The author has created a mesmerising fantastical world, where people with magical powers treat them as something ordinary. Reading this book was the purest form of escapism, the characters’ worries and dreams being far from our everyday concerns. At the same time, every character represents a particular type of person we can easily meet nowadays. A dreamer whose needs are taken care of by a doting father. A young boy who doesn’t realise he has a gift, but who simply shares it with those around him. A conceited, self-centered privileged man, who has so much and still, craves for more. A wife, who did everything to force her husband to marry her, but after he did, started to unleash her disappointment and bitterness on him.
I liked the fairy tale tone of the story as much as I liked its characters being relatable.
Serena, the main character of the book, is both sweet and annoying in her naiveté. She loves to tell stories she sees in her head. Storytelling is a part of her, and she doesn’t question where those stories come from. She believes destiny has a beautiful life in store for her. But as it usually happens with dreamers, who let their imagination carry them too far from reality, she is about to encounter the harsh face of the world.

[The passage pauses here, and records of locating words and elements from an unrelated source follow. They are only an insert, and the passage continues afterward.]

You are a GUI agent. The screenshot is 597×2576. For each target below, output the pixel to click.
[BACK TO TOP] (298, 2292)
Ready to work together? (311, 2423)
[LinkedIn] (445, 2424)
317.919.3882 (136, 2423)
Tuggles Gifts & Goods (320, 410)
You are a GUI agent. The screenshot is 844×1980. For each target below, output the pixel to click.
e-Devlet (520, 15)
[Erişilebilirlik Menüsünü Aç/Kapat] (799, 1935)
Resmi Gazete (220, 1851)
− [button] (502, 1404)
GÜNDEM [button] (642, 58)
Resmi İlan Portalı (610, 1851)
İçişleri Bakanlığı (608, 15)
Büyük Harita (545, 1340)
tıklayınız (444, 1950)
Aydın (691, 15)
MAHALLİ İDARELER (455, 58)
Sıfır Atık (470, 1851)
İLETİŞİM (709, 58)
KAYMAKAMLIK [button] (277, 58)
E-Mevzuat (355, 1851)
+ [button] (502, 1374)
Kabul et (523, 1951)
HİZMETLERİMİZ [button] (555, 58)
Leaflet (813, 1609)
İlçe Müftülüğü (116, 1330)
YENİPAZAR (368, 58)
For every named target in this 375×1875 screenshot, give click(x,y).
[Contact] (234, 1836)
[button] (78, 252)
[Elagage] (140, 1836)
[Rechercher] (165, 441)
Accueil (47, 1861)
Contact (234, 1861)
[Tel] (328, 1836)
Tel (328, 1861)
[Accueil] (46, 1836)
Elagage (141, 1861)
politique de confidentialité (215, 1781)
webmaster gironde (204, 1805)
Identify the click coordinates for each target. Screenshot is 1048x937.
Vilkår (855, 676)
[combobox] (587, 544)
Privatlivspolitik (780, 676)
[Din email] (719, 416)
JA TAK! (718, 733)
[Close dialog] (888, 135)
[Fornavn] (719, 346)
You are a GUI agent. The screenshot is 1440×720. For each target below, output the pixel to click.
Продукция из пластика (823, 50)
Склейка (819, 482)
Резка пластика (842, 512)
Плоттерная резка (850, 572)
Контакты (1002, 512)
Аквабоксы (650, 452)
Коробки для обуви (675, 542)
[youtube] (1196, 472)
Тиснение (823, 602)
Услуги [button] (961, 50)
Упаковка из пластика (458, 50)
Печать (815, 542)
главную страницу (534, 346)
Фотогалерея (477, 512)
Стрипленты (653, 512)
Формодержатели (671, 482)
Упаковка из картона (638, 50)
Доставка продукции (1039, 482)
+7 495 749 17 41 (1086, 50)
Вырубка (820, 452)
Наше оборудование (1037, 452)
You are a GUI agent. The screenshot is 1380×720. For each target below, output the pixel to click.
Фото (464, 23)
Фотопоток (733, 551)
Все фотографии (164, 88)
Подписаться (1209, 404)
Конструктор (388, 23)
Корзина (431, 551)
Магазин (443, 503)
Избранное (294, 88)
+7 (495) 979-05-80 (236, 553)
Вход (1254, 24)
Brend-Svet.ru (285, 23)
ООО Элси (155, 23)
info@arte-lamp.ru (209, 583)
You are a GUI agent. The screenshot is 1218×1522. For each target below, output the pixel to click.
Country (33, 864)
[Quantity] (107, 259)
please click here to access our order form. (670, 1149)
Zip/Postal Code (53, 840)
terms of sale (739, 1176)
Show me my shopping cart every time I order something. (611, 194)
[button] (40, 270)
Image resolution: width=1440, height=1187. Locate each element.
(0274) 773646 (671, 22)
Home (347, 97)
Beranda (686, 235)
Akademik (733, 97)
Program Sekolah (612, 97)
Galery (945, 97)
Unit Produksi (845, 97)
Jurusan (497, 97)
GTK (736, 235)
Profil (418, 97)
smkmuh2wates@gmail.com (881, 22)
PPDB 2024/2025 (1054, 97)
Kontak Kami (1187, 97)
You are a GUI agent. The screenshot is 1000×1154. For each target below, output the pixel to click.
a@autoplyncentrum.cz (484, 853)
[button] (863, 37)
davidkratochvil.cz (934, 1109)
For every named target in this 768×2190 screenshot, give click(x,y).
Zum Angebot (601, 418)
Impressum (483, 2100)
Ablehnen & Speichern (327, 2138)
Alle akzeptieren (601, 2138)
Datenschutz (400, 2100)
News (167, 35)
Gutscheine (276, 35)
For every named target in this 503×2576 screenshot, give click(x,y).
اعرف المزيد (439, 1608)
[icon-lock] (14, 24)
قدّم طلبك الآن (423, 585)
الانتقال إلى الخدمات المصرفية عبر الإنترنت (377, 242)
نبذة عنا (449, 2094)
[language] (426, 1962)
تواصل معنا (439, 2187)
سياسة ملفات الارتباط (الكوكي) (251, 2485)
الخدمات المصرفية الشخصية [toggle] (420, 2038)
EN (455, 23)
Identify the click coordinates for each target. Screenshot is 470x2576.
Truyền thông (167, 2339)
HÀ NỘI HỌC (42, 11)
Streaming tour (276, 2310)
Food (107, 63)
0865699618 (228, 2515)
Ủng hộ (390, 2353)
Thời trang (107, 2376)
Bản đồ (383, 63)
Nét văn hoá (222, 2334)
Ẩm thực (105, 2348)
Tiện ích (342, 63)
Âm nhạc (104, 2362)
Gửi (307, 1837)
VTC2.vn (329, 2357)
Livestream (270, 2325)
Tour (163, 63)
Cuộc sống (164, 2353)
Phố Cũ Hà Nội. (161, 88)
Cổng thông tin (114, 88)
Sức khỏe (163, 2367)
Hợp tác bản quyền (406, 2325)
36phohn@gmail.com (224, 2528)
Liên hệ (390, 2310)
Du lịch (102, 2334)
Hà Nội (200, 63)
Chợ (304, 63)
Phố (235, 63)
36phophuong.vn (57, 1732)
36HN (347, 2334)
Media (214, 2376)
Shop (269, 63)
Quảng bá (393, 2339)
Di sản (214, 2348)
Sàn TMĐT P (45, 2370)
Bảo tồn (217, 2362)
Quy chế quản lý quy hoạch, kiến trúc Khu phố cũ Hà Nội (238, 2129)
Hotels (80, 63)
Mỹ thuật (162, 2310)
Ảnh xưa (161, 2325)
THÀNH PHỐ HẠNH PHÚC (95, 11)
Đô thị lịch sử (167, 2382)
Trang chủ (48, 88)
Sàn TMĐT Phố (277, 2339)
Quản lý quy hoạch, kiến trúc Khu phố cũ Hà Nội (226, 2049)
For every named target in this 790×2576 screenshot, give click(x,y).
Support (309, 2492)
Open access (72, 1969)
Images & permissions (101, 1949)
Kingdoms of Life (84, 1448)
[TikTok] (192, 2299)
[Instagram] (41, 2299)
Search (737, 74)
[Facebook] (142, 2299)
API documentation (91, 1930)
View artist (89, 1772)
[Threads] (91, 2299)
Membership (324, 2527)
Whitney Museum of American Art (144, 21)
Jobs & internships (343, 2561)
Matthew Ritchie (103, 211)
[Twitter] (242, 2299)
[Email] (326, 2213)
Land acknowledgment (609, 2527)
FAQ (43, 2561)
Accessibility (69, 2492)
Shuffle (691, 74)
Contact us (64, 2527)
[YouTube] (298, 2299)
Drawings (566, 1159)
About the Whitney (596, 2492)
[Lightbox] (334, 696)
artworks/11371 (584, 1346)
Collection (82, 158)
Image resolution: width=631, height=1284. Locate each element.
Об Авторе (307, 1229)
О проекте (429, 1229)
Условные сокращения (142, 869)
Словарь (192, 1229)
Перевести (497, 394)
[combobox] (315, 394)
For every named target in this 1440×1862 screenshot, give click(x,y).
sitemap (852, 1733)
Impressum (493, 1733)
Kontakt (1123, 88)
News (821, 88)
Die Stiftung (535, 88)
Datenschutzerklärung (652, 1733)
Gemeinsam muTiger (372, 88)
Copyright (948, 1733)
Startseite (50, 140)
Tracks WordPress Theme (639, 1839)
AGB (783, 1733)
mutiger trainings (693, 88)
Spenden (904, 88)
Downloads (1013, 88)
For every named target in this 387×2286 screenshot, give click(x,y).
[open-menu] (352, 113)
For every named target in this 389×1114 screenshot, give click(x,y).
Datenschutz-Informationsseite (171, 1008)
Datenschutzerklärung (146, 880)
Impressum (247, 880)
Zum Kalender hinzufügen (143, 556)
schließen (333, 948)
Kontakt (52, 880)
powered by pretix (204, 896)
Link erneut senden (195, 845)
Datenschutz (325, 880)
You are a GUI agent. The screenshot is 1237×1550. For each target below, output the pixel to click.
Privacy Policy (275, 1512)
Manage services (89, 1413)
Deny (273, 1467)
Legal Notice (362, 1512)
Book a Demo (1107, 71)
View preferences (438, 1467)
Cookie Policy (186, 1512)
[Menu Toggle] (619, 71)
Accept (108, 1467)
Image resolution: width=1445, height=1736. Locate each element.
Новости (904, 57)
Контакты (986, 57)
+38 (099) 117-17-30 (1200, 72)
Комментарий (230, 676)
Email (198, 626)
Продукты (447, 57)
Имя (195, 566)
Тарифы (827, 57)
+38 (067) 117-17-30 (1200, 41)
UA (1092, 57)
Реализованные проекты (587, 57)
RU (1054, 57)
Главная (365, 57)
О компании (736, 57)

I found the book fascinating in many ways. On the one hand, just like her stories do with Serena, “Rum” has taken me away from my own reality into a completely different one. The one where people live simple lives, sewing their clothes and taking their grain to the mill for it to be made into flour. The one where life is laced with magic. On the other hand, I could relate to the characters’ choices and also understand why they had to deal with the consequences of their actions and decisions.
There are dark, unsettling themes in this book, just like in almost every fairy tale from our childhood. I am grateful to the author for giving me a unique opportunity to dive into the world of magic and fantasy and look at things I’d missed wandering through the enchanted forests on the book pages as a child.